* _REQUIREMENTS_
Format the material below as a JSON list of strings, with one string per line and blank lines omitted.

▼▼▼

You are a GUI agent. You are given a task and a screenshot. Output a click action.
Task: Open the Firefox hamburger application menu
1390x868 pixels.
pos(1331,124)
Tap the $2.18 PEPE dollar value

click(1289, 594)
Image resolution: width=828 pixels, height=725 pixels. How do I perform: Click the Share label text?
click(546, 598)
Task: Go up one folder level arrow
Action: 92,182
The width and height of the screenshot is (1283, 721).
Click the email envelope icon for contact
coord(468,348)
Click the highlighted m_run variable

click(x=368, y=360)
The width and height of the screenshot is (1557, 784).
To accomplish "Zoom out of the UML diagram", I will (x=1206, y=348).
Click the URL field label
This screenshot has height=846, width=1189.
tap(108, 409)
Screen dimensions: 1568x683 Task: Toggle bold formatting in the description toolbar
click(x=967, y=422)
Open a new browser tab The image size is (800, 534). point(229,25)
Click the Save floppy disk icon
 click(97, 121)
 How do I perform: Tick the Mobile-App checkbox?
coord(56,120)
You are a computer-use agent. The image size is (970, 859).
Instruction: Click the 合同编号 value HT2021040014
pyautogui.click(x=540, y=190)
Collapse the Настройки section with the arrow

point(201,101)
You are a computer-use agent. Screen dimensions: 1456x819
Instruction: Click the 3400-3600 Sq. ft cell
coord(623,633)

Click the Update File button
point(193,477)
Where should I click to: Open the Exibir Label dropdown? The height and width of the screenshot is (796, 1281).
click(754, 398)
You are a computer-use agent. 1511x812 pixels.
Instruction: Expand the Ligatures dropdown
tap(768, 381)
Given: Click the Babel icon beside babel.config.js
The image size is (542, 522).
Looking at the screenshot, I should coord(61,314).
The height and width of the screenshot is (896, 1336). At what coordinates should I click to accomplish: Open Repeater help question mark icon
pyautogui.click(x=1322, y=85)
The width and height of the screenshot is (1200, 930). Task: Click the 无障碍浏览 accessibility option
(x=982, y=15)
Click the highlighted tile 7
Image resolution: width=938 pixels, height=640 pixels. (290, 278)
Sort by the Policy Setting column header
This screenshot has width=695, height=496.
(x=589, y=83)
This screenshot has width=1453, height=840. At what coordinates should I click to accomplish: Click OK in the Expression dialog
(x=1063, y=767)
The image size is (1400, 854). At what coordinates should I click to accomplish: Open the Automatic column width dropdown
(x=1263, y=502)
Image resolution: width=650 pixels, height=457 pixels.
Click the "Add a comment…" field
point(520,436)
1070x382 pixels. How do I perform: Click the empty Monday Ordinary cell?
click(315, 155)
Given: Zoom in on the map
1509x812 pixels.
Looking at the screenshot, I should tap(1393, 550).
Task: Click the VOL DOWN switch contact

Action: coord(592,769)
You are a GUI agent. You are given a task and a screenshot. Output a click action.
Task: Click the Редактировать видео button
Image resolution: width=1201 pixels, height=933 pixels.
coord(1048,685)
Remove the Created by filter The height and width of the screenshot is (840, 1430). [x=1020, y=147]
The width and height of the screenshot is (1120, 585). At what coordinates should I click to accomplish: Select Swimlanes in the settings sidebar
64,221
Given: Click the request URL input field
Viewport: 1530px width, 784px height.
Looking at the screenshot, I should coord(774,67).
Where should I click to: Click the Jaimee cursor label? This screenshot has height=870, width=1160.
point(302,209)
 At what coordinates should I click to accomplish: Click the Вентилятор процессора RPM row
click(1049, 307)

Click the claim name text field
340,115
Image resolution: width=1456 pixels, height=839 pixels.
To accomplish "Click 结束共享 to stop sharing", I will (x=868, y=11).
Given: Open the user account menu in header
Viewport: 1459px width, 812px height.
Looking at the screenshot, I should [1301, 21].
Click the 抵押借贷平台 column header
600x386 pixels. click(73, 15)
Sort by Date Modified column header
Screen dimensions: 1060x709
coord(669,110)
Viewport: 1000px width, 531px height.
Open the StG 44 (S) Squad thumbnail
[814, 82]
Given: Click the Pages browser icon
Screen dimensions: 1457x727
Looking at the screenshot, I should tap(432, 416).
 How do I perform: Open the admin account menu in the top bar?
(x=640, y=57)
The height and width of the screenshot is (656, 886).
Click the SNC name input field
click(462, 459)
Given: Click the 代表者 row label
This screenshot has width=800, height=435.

▲▲▲

* _RESULT_
[
  "You are a GUI agent. You are given a task and a screenshot. Output a click action.",
  "Task: Open the Firefox hamburger application menu",
  "1390x868 pixels.",
  "pos(1331,124)",
  "Tap the $2.18 PEPE dollar value",
  "click(1289, 594)",
  "Image resolution: width=828 pixels, height=725 pixels. How do I perform: Click the Share label text?",
  "click(546, 598)",
  "Task: Go up one folder level arrow",
  "Action: 92,182",
  "The width and height of the screenshot is (1283, 721).",
  "Click the email envelope icon for contact",
  "coord(468,348)",
  "Click the highlighted m_run variable",
  "click(x=368, y=360)",
  "The width and height of the screenshot is (1557, 784).",
  "To accomplish \"Zoom out of the UML diagram\", I will (x=1206, y=348).",
  "Click the URL field label",
  "This screenshot has height=846, width=1189.",
  "tap(108, 409)",
  "Screen dimensions: 1568x683 Task: Toggle bold formatting in the description toolbar",
  "click(x=967, y=422)",
  "Open a new browser tab The image size is (800, 534). point(229,25)",
  "Click the Save floppy disk icon",
  " click(97, 121)",
  " How do I perform: Tick the Mobile-App checkbox?",
  "coord(56,120)",
  "You are a computer-use agent. The image size is (970, 859).",
  "Instruction: Click the 合同编号 value HT2021040014",
  "pyautogui.click(x=540, y=190)",
  "Collapse the Настройки section with the arrow",
  "point(201,101)",
  "You are a computer-use agent. Screen dimensions: 1456x819",
  "Instruction: Click the 3400-3600 Sq. ft cell",
  "coord(623,633)",
  "Click the Update File button",
  "point(193,477)",
  "Where should I click to: Open the Exibir Label dropdown? The height and width of the screenshot is (796, 1281).",
  "click(754, 398)",
  "You are a computer-use agent. 1511x812 pixels.",
  "Instruction: Expand the Ligatures dropdown",
  "tap(768, 381)",
  "Given: Click the Babel icon beside babel.config.js",
  "The image size is (542, 522).",
  "Looking at the screenshot, I should coord(61,314).",
  "The height and width of the screenshot is (896, 1336). At what coordinates should I click to accomplish: Open Repeater help question mark icon",
  "pyautogui.click(x=1322, y=85)",
  "The width and height of the screenshot is (1200, 930). Task: Click the 无障碍浏览 accessibility option",
  "(x=982, y=15)",
  "Click the highlighted tile 7",
  "Image resolution: width=938 pixels, height=640 pixels. (290, 278)",
  "Sort by the Policy Setting column header",
  "This screenshot has width=695, height=496.",
  "(x=589, y=83)",
  "This screenshot has width=1453, height=840. At what coordinates should I click to accomplish: Click OK in the Expression dialog",
  "(x=1063, y=767)",
  "The image size is (1400, 854). At what coordinates should I click to accomplish: Open the Automatic column width dropdown",
  "(x=1263, y=502)",
  "Image resolution: width=650 pixels, height=457 pixels.",
  "Click the \"Add a comment…\" field",
  "point(520,436)",
  "1070x382 pixels. How do I perform: Click the empty Monday Ordinary cell?",
  "click(315, 155)",
  "Given: Zoom in on the map",
  "1509x812 pixels.",
  "Looking at the screenshot, I should tap(1393, 550).",
  "Task: Click the VOL DOWN switch contact",
  "Action: coord(592,769)",
  "You are a GUI agent. You are given a task and a screenshot. Output a click action.",
  "Task: Click the Редактировать видео button",
  "Image resolution: width=1201 pixels, height=933 pixels.",
  "coord(1048,685)",
  "Remove the Created by filter The height and width of the screenshot is (840, 1430). [x=1020, y=147]",
  "The width and height of the screenshot is (1120, 585). At what coordinates should I click to accomplish: Select Swimlanes in the settings sidebar",
  "64,221",
  "Given: Click the request URL input field",
  "Viewport: 1530px width, 784px height.",
  "Looking at the screenshot, I should coord(774,67).",
  "Where should I click to: Click the Jaimee cursor label? This screenshot has height=870, width=1160.",
  "point(302,209)",
  " At what coordinates should I click to accomplish: Click the Вентилятор процессора RPM row",
  "click(1049, 307)",
  "Click the claim name text field",
  "340,115",
  "Image resolution: width=1456 pixels, height=839 pixels.",
  "To accomplish \"Click 结束共享 to stop sharing\", I will (x=868, y=11).",
  "Given: Open the user account menu in header",
  "Viewport: 1459px width, 812px height.",
  "Looking at the screenshot, I should [1301, 21].",
  "Click the 抵押借贷平台 column header",
  "600x386 pixels. click(73, 15)",
  "Sort by Date Modified column header",
  "Screen dimensions: 1060x709",
  "coord(669,110)",
  "Viewport: 1000px width, 531px height.",
  "Open the StG 44 (S) Squad thumbnail",
  "[814, 82]",
  "Given: Click the Pages browser icon",
  "Screen dimensions: 1457x727",
  "Looking at the screenshot, I should tap(432, 416).",
  " How do I perform: Open the admin account menu in the top bar?",
  "(x=640, y=57)",
  "The height and width of the screenshot is (656, 886).",
  "Click the SNC name input field",
  "click(462, 459)",
  "Given: Click the 代表者 row label",
  "This screenshot has width=800, height=435."
]